• Stored items from a collection:
------------------------------------------------------------

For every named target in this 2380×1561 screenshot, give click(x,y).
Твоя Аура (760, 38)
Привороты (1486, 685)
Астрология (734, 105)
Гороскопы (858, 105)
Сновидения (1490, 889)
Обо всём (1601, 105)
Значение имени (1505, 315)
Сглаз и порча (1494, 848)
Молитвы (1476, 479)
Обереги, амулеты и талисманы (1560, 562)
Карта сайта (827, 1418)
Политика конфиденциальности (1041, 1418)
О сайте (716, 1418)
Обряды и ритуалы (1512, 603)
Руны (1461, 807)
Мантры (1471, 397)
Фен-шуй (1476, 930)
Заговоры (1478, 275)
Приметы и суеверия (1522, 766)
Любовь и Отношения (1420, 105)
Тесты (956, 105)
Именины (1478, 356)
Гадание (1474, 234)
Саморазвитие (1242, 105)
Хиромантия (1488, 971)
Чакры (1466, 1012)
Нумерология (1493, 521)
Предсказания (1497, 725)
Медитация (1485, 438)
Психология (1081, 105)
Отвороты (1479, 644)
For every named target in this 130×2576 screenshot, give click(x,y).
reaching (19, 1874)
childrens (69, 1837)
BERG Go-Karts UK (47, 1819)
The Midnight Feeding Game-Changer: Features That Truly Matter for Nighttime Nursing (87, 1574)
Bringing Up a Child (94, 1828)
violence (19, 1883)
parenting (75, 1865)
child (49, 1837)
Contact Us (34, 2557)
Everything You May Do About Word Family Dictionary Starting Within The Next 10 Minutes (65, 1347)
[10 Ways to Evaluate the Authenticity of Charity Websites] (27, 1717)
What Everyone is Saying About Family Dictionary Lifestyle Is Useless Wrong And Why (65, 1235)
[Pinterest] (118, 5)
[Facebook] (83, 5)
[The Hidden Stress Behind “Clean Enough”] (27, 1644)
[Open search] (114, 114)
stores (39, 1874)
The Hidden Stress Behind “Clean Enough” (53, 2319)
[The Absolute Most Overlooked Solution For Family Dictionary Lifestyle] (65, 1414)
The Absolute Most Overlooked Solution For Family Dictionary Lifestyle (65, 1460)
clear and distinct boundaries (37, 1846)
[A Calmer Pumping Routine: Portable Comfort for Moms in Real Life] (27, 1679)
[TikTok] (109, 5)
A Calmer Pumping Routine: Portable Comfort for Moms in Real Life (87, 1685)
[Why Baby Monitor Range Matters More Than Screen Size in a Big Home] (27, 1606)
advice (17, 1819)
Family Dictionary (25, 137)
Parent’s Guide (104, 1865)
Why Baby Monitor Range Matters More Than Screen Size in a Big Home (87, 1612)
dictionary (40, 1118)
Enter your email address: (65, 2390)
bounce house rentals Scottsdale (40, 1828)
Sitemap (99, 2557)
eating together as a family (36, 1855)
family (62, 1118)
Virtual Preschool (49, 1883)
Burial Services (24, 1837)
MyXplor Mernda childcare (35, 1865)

------------------------------------------------------------

• Exercise: Transcribe each record exactly as it is written above.

• Answer to this exercise:
For every named target in this 2380×1561 screenshot, give click(x,y).
Твоя Аура (760, 38)
Привороты (1486, 685)
Астрология (734, 105)
Гороскопы (858, 105)
Сновидения (1490, 889)
Обо всём (1601, 105)
Значение имени (1505, 315)
Сглаз и порча (1494, 848)
Молитвы (1476, 479)
Обереги, амулеты и талисманы (1560, 562)
Карта сайта (827, 1418)
Политика конфиденциальности (1041, 1418)
О сайте (716, 1418)
Обряды и ритуалы (1512, 603)
Руны (1461, 807)
Мантры (1471, 397)
Фен-шуй (1476, 930)
Заговоры (1478, 275)
Приметы и суеверия (1522, 766)
Любовь и Отношения (1420, 105)
Тесты (956, 105)
Именины (1478, 356)
Гадание (1474, 234)
Саморазвитие (1242, 105)
Хиромантия (1488, 971)
Чакры (1466, 1012)
Нумерология (1493, 521)
Предсказания (1497, 725)
Медитация (1485, 438)
Психология (1081, 105)
Отвороты (1479, 644)
For every named target in this 130×2576 screenshot, give click(x,y).
reaching (19, 1874)
childrens (69, 1837)
BERG Go-Karts UK (47, 1819)
The Midnight Feeding Game-Changer: Features That Truly Matter for Nighttime Nursing (87, 1574)
Bringing Up a Child (94, 1828)
violence (19, 1883)
parenting (75, 1865)
child (49, 1837)
Contact Us (34, 2557)
Everything You May Do About Word Family Dictionary Starting Within The Next 10 Minutes (65, 1347)
[10 Ways to Evaluate the Authenticity of Charity Websites] (27, 1717)
What Everyone is Saying About Family Dictionary Lifestyle Is Useless Wrong And Why (65, 1235)
[Pinterest] (118, 5)
[Facebook] (83, 5)
[The Hidden Stress Behind “Clean Enough”] (27, 1644)
[Open search] (114, 114)
stores (39, 1874)
The Hidden Stress Behind “Clean Enough” (53, 2319)
[The Absolute Most Overlooked Solution For Family Dictionary Lifestyle] (65, 1414)
The Absolute Most Overlooked Solution For Family Dictionary Lifestyle (65, 1460)
clear and distinct boundaries (37, 1846)
[A Calmer Pumping Routine: Portable Comfort for Moms in Real Life] (27, 1679)
[TikTok] (109, 5)
A Calmer Pumping Routine: Portable Comfort for Moms in Real Life (87, 1685)
[Why Baby Monitor Range Matters More Than Screen Size in a Big Home] (27, 1606)
advice (17, 1819)
Family Dictionary (25, 137)
Parent’s Guide (104, 1865)
Why Baby Monitor Range Matters More Than Screen Size in a Big Home (87, 1612)
dictionary (40, 1118)
Enter your email address: (65, 2390)
bounce house rentals Scottsdale (40, 1828)
Sitemap (99, 2557)
eating together as a family (36, 1855)
family (62, 1118)
Virtual Preschool (49, 1883)
Burial Services (24, 1837)
MyXplor Mernda childcare (35, 1865)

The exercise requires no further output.